= Swamini Vato =

The Swamini Vato is a set of quotations and sayings written by Gunatitanand Swami. It is a scripture in the Swaminarayan denomination of the Hindu religion. It was documented in the mid 19th century over the course of Gunatitanand Swami's 40 year tenure as the Mahant of Junagadh Mandir.

Gunatitanand Swami

== Philosophy ==
Through his talks, Swamini Vato, Gunatitanand Swami gave advice for every aspect of life and beyond. Topics ranged from the glory of God, and how to gain spiritual knowledge, to how to attain peace and happiness. The scripture is believed to have discussed the value of human life itself.

== Compilation and publishing ==
When Gunatitanand Swami delivered discourses, devotees took notes on his talks. The notes were later studied by Achintyanand Brahmachari, after being asked by Gunatitanand Swami to continue giving discourses on these topics. At this point, the Swamini Vato was officially dubbed a scripture by the Swaminarayan Sampradaya.
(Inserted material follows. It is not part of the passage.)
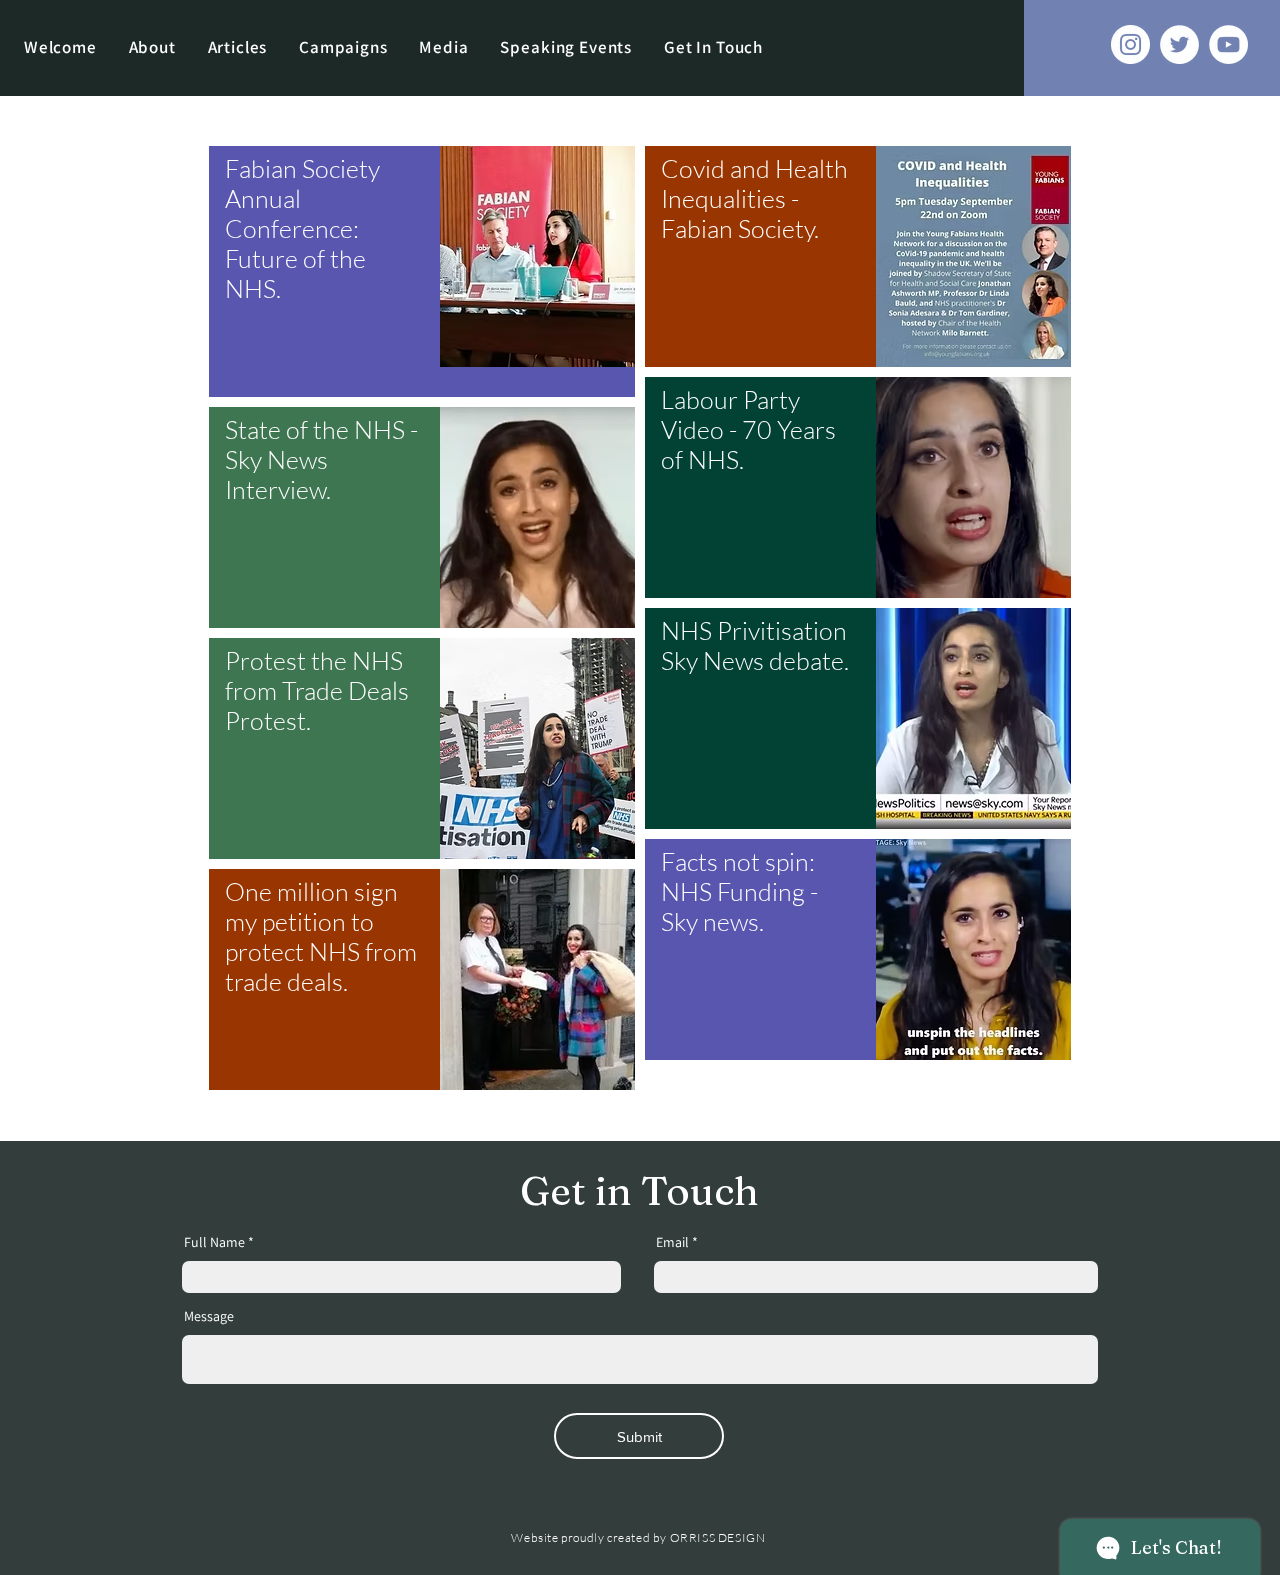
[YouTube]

The original set of Vatos has 5 prakrans (chapters) and was compiled by Balmukunddas Swami, who was a disciple of Gunatitanand Swami.

The BAPS sect has published a new edition of the Vatos which includes the addition of two more prakrans compiled by Krishnaji Ada, another disciple of Gunatitanand Swami, based on claims of the latest research and critical study of the original text.